HMD Touch 4G
- Brand: HMD
- Manufacturer: HMD Global
- Type: Feature phone (Hybrid)
- First released: October 7, 2025
- Availability by region: October 2025
- Compatible networks: GSM, WCDMA, LTE
- Form factor: Bar
- Colors: Cyan, Dark Blue
- Dimensions: 102.3 mm (4.03 in) H 61.85 mm (2.435 in) W 10.85 mm (0.427 in) D
- Weight: 100 g (3.5 oz)
- Operating system: RTOS (RTOS Touch)
- CPU: Unisoc T127
- Memory: 64 MB RAM
- Storage: 128 MB
- Removable storage: microSDHC (up to 32 GB)
- Battery: 1950 mAh Li-ion (removable)
- Rear camera: 2 MP with LED flash
- Front camera: 0.3 MP
- Display: 3.2 in (81 mm) TFT LCD touchscreen Resolution: QVGA (240 x 320 pixels), 4:3 ratio (~125 ppi)
- Sound: Loudspeaker, 3.5 mm jack
- Connectivity: Wi-Fi 4 (802.11 b/g/n), Bluetooth 5.0, GPS, USB-C
- Water resistance: IP52 dust and splash protection
- Model: TA-1692

= HMD Touch 4G =

Hybrid fearture phone manufactured by HMD Global

The HMD Touch 4G is a hybrid feature phone branded and manufactured by HMD Global, which includes 4G LTE connectivity. It was unveiled on October 7, 2025 and also the firsi hybrid phone to be developed. In India, it was priced at 3,999 rupees.

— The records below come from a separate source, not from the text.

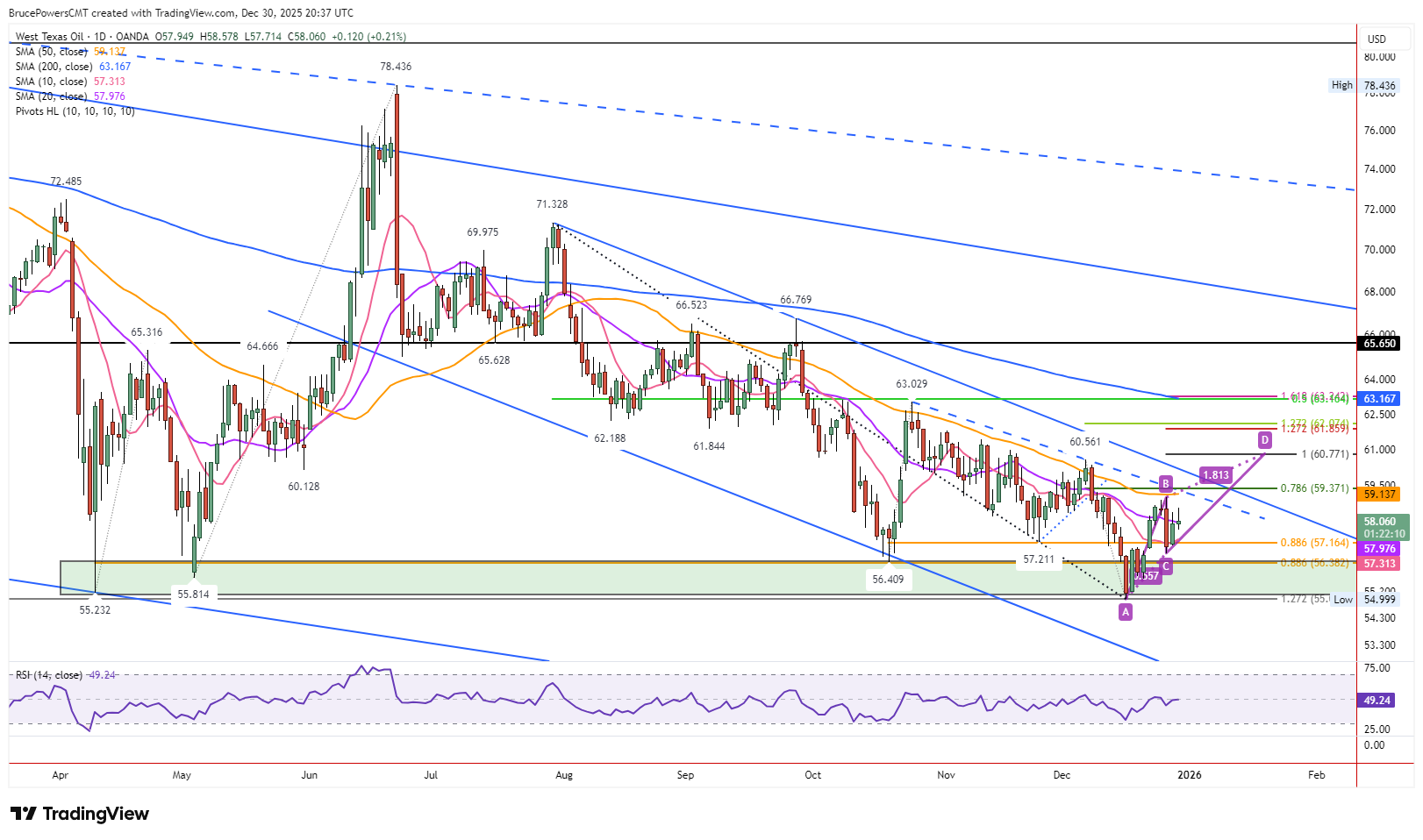Viewport: 1423px width, 840px height.
Task: Click the 78.436 pivot high annotation
Action: (x=396, y=67)
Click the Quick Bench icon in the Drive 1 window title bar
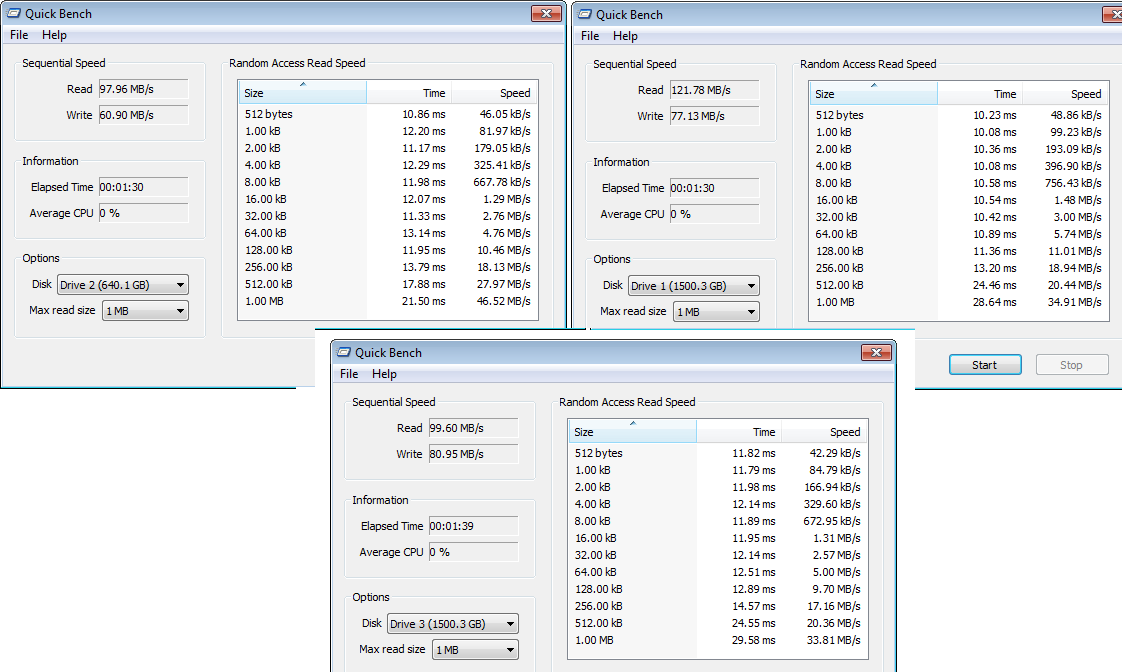This screenshot has height=672, width=1122. click(x=584, y=15)
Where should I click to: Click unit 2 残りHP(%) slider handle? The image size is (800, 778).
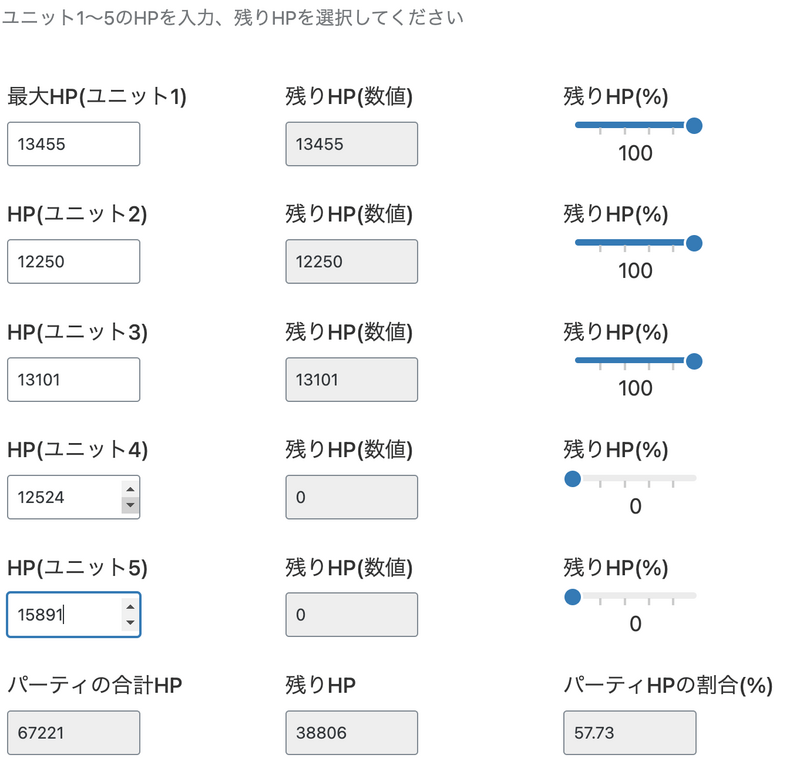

It runs on RTOS Touch that consumers can use the connectivity softwares: Cloud Phone Service for accessibility to live cricket updates, weather updates, social, etc. and Express Chat. It also has expandable storage up to 32GB via microSD, 3.2-inch LCD with QVGA resolution, IP52 ressistance, rear camera, and a USB-C charging port.